Offi­cier du corps de l’artillerie, André-Louis Cho­les­ky fut long­temps affec­té au Ser­vice géo­gra­phique de l’état-major de l’Armée, et prit part à des cam­pagnes de topo­gra­phie en France, en Algé­rie, en Tuni­sie et en Crète. Ces cam­pagnes com­mencent par la construc­tion de mires sur le ter­rain, et se pour­suivent par des visées qui per­mettent de mesu­rer les angles for­més par les droites qui joignent les dif­fé­rentes mires. À par­tir de ces mesures, affec­tées de marges d’incertitude, on cal­cule les posi­tions géo­gra­phiques des mires. Cho­les­ky, esprit curieux et ima­gi­na­tif, prompt à tirer par­ti de sa capa­ci­té à rai­son­ner, s’est cepen­dant lui­même plié aux contraintes de tâches par­fois pénibles, car les sup­ports de mires devaient être pla­cés sur les points les plus éle­vés de la cam­pagne. À ce pro­pos la lec­ture de pages extraites des car­nets de Cho­les­ky, trans­crites par Claude Bre­zins­ki, nous fait vivre avec une cer­taine émo­tion l’activité quo­ti­dienne d’un jeune offi­cier affron­tant d’ingrats pro­blèmes de logis­tique dans les mon­tagnes ennei­gées des Alpes ou de la Crète.

Mais plus tard, met­tant à pro­fit ses capa­ci­tés dans le manie­ment des concepts mathé­ma­tiques, il invente une méthode de réso­lu­tion des sys­tèmes d’équations linéaires, décrite aujourd’hui dans de très nom­breux ouvrages de cal­cul numé­rique et ensei­gnée à d’innombrables étu­diants, alors que son auteur reste pra­ti­que­ment mécon­nu. Claude Bre­zins­ki enseigne les mathé­ma­tiques, il ne cache pas le sen­ti­ment de bon­heur res­sen­ti en décou­vrant le pré­cieux manus­crit où Cho­les­ky dérou­lait son fameux algorithme.

À pro­pos de la déter­mi­na­tion des points géo­gra­phiques par tri­an­gu­la­tion, il nous explique com­ment les mesures d’angles, redon­dantes et affec­tées “ d’erreurs ”, conduisent, par la méthode des moindres car­rés, à des sys­tèmes de nom­breuses équa­tions linéaires impli­quant de nom­breuses incon­nues. Dans un temps où les machines à cal­cu­ler méca­niques tra­vaillaient très len­te­ment, l’algorithme de Cho­les­ky rédui­sait consi­dé­ra­ble­ment le temps de cal­cul. Il est inté­res­sant d’imaginer le che­mi­ne­ment intel­lec­tuel qui a conduit l’auteur jusqu’à cette invention.

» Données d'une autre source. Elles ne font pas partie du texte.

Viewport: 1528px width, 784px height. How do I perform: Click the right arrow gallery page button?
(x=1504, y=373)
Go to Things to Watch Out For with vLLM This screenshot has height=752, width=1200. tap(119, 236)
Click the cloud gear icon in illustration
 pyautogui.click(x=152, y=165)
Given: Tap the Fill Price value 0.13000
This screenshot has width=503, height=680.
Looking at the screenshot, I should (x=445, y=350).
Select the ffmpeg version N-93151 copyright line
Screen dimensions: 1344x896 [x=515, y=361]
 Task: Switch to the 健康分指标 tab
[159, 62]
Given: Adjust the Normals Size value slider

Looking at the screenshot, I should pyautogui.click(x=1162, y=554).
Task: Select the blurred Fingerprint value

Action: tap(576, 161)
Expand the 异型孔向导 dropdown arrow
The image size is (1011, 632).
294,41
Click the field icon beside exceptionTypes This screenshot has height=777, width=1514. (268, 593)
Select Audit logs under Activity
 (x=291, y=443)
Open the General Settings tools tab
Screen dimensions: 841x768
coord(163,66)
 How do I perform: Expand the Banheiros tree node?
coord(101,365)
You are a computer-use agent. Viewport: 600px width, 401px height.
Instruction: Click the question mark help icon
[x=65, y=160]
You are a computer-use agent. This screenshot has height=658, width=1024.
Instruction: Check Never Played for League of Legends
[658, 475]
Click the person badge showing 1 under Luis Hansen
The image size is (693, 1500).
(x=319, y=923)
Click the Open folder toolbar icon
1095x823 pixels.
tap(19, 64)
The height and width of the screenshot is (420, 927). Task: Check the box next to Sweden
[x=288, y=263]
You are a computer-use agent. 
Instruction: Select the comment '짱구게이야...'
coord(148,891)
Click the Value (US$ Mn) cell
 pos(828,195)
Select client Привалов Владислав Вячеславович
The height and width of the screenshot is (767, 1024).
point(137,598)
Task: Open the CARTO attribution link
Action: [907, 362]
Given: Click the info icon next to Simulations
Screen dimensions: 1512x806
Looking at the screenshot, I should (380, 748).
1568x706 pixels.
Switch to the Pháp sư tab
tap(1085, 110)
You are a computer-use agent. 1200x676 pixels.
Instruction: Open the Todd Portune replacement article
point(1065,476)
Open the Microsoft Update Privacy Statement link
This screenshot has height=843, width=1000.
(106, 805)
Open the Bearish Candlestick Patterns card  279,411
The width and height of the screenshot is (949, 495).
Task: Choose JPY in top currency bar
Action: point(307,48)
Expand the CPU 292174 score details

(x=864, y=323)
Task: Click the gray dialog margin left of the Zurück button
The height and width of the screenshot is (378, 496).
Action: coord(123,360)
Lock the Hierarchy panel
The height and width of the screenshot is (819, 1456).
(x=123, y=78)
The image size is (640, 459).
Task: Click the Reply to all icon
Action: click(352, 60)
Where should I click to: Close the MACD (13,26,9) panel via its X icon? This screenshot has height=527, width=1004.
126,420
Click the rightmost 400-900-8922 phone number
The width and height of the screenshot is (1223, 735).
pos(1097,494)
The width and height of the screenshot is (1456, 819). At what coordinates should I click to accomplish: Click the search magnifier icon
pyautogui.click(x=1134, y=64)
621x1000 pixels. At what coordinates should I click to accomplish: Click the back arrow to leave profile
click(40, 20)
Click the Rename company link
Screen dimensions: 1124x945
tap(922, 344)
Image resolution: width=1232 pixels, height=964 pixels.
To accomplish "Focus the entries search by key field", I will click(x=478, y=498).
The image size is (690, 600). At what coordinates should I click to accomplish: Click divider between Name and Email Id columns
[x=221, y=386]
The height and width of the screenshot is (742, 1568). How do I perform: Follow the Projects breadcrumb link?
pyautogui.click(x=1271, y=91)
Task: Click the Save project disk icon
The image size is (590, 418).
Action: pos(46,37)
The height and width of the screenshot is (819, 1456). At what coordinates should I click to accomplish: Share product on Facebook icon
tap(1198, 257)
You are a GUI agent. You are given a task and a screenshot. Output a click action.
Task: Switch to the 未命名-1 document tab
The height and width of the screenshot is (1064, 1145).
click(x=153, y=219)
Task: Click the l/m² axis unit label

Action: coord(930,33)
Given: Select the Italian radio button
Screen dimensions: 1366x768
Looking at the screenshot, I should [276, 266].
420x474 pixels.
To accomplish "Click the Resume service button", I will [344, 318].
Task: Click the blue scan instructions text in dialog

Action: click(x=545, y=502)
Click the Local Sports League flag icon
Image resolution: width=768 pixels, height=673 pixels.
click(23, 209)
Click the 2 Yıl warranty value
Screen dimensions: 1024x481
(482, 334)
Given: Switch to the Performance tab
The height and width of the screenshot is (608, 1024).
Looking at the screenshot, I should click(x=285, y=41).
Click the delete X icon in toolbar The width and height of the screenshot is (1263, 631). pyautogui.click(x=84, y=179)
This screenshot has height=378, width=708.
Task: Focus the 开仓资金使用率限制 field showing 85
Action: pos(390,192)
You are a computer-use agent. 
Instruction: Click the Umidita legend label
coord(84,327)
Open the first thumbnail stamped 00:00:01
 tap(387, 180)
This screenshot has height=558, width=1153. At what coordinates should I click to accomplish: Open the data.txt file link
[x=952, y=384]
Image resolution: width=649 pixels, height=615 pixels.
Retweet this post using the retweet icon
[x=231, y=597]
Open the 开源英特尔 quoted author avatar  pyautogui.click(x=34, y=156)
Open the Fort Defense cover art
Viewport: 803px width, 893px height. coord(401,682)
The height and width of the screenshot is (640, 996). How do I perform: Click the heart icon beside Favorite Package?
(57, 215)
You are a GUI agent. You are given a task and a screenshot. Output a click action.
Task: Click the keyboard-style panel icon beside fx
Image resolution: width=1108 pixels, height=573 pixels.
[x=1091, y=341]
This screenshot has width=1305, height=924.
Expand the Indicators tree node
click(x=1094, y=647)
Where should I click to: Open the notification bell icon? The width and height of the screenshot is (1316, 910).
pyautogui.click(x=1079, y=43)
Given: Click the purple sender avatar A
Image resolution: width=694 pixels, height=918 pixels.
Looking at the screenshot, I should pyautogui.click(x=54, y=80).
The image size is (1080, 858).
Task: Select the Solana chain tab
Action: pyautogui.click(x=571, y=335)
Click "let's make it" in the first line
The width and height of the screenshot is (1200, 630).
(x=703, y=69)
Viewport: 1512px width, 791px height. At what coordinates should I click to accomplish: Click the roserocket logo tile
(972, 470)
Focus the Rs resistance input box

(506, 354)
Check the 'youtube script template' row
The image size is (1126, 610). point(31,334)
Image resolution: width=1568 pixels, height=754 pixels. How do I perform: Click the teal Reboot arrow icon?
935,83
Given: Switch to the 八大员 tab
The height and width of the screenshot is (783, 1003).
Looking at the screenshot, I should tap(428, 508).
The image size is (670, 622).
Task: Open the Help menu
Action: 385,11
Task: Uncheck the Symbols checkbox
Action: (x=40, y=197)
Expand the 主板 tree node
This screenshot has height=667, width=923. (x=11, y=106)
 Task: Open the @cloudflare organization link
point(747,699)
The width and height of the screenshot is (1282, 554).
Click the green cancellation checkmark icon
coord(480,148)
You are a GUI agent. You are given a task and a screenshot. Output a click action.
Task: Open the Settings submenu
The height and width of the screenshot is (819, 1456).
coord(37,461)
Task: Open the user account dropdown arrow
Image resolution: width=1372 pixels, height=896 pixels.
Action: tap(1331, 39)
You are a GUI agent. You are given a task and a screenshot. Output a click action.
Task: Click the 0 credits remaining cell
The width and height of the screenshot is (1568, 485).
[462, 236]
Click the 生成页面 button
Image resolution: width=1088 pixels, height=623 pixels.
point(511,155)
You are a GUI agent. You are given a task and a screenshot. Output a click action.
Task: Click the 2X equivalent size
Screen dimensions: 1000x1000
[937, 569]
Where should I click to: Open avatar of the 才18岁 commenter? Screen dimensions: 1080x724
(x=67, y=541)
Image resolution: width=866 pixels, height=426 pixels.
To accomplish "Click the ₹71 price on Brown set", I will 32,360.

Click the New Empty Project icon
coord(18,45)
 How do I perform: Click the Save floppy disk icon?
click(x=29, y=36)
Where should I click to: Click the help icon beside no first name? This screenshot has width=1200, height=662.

Du point de vue de l’histoire, l’évocation de la vie de Cho­les­ky nous signale aus­si l’ampleur des tra­vaux entre­pris par la France à cette époque, afin d’améliorer la car­to­gra­phie en métro­pole, et dans bien d’autres régions.

Vient la Grande Guerre. Cho­les­ky s’intéresse à la pho­to­gra­phie aérienne, au repé­rage des aéro­nefs, à la cor­rec­tion de poin­tage en com­bat aérien… De sep­tembre 1917 à février 1918 il est déta­ché à la mis­sion mili­taire en Rou­ma­nie. En juin 1918 il rejoint un régi­ment d’artillerie de l’Armée Man­gin, et mal­heu­reu­se­ment il décède le 31 août 1918 des suites de bles­sures reçues sur le champ de bataille.

Pour per­mettre de mieux appré­cier les acti­vi­tés de ce per­son­nage atta­chant en les situant dans un cadre plus large, C. Bre­zins­ki pré­sente à l’intention des lec­teurs qui ne sont pas fami­liers des tech­niques de la géo­dé­sie un résu­mé de l’histoire de cette science inti­tu­lé Géo­dé­sie, Topo­gra­phie et Car­to­gra­phie. Ce texte dense et syn­thé­tique défi­nit les concepts de façon pré­cise, et rap­pelle la longue chaîne de réflexions et d’observations qui, depuis les anciens Grecs jusqu’à nos jours, a abou­ti à déter­mi­ner la figure de la pla­nète telle qu’elle est rete­nue aujourd’hui.